▶ _Work order_: Quote these lines exactly: the one that holds "You are a computer-use" and every line after it to the end of the material below. Skip pictures.

▶ _Information given_:

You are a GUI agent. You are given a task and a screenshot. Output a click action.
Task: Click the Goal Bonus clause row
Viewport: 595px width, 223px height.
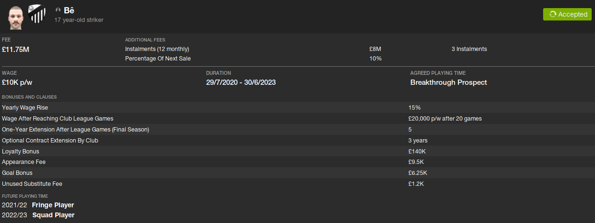click(17, 173)
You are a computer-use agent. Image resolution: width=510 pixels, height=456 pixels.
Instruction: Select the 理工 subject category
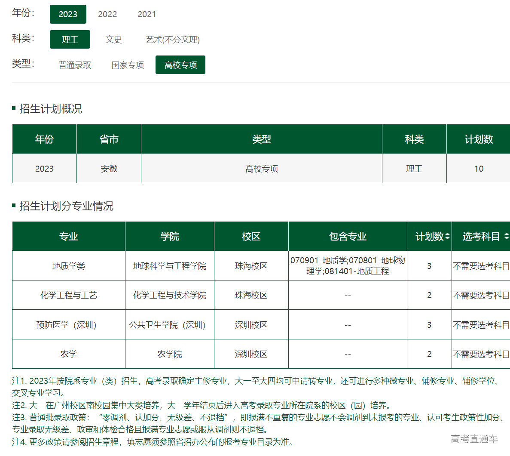[70, 40]
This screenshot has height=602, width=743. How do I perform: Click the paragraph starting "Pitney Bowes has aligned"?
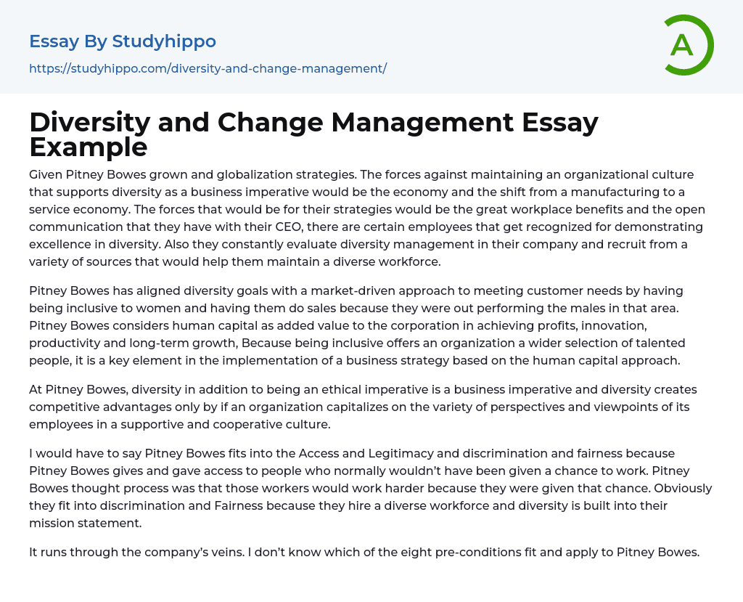(x=357, y=327)
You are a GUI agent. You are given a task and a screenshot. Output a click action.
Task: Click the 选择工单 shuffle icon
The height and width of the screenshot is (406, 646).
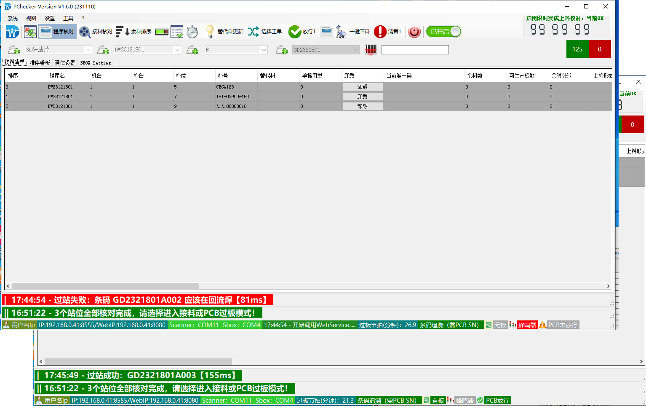[x=253, y=32]
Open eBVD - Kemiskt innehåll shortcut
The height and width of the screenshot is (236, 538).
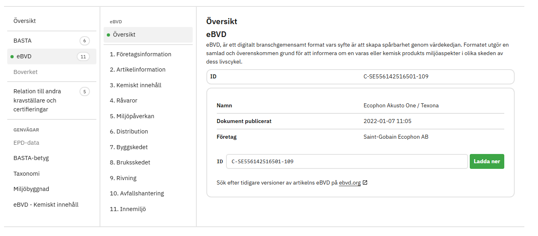(46, 205)
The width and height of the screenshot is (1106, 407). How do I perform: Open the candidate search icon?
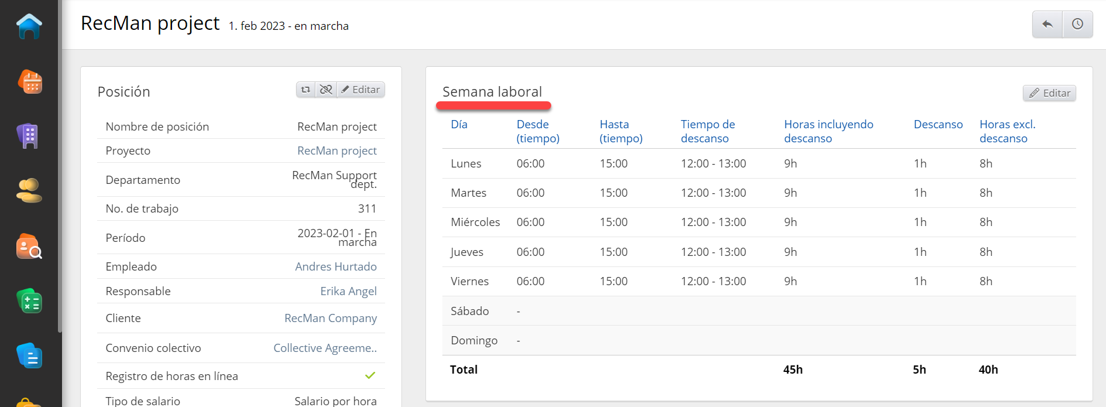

▶ _Written answer_:
You are a computer-use agent. Image resolution: width=510 pixels, height=456 pixels.
Instruction: Select the 理工 subject category
[70, 40]
This screenshot has height=602, width=743. How do I perform: Click the paragraph starting "Pitney Bowes has aligned"?
(x=357, y=327)
You are a GUI agent. You are given a task and a screenshot. Output a click action.
Task: Click the 选择工单 shuffle icon
The height and width of the screenshot is (406, 646).
[x=253, y=32]
Open eBVD - Kemiskt innehåll shortcut
The height and width of the screenshot is (236, 538).
(46, 205)
The width and height of the screenshot is (1106, 407). How do I perform: Open the candidate search icon?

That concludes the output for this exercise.